## EXERCISE
Out of the lines below, please list those that hold the string "Toggle".
TASK INPUT START
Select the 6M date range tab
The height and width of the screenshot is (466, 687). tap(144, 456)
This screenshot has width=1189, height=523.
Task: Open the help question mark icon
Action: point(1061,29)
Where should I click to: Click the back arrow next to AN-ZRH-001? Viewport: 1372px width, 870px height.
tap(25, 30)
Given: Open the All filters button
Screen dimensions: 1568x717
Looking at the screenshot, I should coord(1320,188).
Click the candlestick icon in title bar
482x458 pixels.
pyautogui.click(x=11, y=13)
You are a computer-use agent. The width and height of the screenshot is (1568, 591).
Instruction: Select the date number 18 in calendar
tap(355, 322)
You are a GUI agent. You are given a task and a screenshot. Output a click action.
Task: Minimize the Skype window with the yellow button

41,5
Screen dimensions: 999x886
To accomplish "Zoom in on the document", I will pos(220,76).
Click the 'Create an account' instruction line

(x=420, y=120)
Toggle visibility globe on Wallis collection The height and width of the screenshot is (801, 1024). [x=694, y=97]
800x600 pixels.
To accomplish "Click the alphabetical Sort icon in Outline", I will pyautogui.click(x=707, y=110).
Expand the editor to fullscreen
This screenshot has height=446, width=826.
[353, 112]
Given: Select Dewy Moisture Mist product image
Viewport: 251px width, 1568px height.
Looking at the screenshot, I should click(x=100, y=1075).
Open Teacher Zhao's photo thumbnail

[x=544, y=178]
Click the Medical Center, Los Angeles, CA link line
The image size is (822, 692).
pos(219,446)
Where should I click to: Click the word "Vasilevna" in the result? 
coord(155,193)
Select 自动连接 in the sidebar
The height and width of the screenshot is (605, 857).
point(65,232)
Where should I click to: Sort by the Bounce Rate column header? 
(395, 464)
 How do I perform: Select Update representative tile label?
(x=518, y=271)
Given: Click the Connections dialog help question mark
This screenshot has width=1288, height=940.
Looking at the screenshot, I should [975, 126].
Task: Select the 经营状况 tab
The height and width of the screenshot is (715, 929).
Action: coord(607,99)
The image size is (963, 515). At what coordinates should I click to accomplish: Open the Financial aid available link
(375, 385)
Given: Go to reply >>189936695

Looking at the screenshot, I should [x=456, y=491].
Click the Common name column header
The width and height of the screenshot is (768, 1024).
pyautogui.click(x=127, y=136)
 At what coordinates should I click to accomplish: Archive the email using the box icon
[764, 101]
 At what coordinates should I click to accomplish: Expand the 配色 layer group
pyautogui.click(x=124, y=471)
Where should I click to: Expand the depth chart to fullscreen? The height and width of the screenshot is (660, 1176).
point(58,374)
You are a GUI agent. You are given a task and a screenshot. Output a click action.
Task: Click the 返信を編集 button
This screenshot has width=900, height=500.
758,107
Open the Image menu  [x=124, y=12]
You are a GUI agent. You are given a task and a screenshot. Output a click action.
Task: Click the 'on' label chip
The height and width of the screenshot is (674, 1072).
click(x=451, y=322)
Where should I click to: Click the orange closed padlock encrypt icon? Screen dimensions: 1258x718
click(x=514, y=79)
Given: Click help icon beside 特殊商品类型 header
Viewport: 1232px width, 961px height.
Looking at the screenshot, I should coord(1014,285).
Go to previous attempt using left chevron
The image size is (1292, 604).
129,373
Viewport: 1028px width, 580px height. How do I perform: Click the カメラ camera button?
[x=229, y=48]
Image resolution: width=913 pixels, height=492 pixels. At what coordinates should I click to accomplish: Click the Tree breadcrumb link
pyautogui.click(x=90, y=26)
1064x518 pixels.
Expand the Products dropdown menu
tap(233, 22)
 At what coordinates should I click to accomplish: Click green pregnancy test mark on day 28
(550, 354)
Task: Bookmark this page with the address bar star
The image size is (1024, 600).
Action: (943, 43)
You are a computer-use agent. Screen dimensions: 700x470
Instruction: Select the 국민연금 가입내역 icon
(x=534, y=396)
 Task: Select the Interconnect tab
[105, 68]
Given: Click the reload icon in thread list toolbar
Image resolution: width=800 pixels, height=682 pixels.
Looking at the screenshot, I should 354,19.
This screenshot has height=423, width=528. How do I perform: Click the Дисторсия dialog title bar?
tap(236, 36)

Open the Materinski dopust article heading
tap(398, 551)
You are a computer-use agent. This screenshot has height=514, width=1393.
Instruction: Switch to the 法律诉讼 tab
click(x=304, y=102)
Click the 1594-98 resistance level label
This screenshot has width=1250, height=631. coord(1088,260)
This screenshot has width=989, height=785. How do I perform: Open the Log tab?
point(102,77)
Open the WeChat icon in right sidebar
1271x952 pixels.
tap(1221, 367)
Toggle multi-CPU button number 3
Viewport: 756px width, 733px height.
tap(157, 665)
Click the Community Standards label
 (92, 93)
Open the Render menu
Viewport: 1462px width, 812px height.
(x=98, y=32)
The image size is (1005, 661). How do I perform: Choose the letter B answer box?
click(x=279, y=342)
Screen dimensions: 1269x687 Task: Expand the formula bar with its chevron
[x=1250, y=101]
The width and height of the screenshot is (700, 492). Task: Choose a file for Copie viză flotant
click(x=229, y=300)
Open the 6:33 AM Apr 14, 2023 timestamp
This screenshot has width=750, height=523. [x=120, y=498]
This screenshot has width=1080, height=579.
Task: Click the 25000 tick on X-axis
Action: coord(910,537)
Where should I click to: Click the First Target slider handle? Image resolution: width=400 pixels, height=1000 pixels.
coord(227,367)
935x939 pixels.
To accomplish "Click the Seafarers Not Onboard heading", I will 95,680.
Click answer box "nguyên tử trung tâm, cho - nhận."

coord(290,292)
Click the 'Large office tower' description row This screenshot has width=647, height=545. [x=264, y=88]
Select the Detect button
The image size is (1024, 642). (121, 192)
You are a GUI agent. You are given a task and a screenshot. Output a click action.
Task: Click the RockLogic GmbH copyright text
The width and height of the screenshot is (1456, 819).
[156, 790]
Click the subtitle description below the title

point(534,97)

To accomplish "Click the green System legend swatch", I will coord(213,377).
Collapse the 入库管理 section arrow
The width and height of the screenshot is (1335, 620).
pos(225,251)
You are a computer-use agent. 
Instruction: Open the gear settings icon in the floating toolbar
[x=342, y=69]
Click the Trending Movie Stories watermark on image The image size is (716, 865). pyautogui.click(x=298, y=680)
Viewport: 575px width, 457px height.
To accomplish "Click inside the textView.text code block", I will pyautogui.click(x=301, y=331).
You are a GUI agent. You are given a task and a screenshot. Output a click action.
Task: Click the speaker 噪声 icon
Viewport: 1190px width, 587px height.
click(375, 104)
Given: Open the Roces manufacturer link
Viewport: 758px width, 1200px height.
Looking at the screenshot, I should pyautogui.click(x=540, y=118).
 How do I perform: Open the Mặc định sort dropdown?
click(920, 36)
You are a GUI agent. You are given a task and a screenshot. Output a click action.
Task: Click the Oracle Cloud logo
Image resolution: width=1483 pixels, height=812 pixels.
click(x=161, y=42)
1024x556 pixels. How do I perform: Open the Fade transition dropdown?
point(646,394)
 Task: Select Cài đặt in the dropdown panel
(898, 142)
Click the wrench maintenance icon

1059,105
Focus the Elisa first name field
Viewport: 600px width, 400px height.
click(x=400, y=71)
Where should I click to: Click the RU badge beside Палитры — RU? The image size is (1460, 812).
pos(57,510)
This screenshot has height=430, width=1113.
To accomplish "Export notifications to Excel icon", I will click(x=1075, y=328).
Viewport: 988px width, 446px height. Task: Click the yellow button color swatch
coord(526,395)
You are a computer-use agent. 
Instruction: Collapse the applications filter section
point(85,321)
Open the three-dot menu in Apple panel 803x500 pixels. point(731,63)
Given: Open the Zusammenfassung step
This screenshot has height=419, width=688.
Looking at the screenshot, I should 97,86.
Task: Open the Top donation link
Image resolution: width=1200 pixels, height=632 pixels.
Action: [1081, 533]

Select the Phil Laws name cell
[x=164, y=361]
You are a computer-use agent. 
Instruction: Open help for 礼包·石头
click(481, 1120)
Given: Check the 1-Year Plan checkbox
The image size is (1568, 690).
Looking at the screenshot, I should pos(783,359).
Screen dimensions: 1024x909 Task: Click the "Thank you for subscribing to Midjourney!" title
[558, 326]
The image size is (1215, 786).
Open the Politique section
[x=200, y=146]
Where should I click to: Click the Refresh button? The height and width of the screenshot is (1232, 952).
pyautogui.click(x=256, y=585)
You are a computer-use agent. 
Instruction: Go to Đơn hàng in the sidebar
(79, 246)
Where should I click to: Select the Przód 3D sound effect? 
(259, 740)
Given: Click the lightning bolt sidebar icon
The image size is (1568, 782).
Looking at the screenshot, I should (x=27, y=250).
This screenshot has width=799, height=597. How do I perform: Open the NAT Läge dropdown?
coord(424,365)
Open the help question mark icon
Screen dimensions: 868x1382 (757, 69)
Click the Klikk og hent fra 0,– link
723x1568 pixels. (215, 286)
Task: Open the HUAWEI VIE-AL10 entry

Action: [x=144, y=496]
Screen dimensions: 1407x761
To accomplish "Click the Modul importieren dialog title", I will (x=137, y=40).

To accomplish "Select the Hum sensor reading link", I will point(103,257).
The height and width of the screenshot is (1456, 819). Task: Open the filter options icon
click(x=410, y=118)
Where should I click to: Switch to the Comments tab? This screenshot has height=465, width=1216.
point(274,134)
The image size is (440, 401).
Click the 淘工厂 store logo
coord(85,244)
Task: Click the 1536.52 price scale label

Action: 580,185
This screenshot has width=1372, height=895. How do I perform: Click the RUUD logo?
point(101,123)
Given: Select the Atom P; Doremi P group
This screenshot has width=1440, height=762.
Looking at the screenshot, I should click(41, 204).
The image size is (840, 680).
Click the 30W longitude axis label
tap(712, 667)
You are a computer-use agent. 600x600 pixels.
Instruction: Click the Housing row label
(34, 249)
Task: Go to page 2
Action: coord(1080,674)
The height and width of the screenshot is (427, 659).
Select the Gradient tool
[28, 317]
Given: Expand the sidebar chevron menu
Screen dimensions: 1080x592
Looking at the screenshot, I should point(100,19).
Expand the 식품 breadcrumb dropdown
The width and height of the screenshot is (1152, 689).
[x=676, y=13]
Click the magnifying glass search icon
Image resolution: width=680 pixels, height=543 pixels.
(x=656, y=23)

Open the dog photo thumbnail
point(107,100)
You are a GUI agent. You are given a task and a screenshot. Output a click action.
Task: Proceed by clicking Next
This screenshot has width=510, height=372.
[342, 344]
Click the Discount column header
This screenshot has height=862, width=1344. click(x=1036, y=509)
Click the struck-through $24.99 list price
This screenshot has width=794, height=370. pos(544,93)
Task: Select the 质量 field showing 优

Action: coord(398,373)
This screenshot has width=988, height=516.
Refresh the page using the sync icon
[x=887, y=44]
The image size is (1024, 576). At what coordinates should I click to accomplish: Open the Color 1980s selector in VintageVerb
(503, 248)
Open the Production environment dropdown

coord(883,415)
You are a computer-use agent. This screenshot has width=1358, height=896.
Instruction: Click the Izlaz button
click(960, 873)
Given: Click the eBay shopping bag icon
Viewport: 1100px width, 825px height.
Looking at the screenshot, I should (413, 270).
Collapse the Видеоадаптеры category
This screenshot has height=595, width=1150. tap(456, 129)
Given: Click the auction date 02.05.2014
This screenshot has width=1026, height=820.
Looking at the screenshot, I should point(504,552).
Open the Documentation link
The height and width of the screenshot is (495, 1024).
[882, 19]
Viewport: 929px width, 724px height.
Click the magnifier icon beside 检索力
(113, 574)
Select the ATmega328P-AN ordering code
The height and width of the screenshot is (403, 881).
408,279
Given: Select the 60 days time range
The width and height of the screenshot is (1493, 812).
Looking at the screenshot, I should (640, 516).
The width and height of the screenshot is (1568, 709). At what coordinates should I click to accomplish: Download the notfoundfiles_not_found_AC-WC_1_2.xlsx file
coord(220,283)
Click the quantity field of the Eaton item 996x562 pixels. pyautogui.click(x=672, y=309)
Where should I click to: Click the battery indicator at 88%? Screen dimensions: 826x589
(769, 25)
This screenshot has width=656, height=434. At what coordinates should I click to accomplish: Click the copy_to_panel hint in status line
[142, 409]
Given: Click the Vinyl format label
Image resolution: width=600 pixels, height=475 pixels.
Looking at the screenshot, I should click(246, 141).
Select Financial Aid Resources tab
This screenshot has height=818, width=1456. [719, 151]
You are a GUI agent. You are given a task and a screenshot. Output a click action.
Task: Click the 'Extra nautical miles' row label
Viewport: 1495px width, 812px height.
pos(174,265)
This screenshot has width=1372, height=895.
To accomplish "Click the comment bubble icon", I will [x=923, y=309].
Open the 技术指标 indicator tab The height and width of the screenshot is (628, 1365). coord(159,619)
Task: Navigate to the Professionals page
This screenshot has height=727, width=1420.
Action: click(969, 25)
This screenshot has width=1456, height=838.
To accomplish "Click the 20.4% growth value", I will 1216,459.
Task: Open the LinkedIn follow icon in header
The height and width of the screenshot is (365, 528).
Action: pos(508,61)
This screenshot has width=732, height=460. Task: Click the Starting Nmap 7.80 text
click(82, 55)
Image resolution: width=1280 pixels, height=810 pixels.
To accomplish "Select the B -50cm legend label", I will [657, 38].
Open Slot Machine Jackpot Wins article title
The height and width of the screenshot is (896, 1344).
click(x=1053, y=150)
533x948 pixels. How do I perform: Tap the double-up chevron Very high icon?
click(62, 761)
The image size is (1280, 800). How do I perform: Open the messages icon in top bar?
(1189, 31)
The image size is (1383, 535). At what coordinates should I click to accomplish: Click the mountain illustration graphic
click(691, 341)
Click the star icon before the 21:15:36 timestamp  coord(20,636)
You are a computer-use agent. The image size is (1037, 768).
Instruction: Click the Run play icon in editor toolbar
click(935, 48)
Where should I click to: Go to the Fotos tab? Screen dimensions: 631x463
TASK INPUT END
## WRITTEN ANSWER
Toggle visibility globe on Wallis collection The height and width of the screenshot is (801, 1024). [x=694, y=97]
Toggle multi-CPU button number 3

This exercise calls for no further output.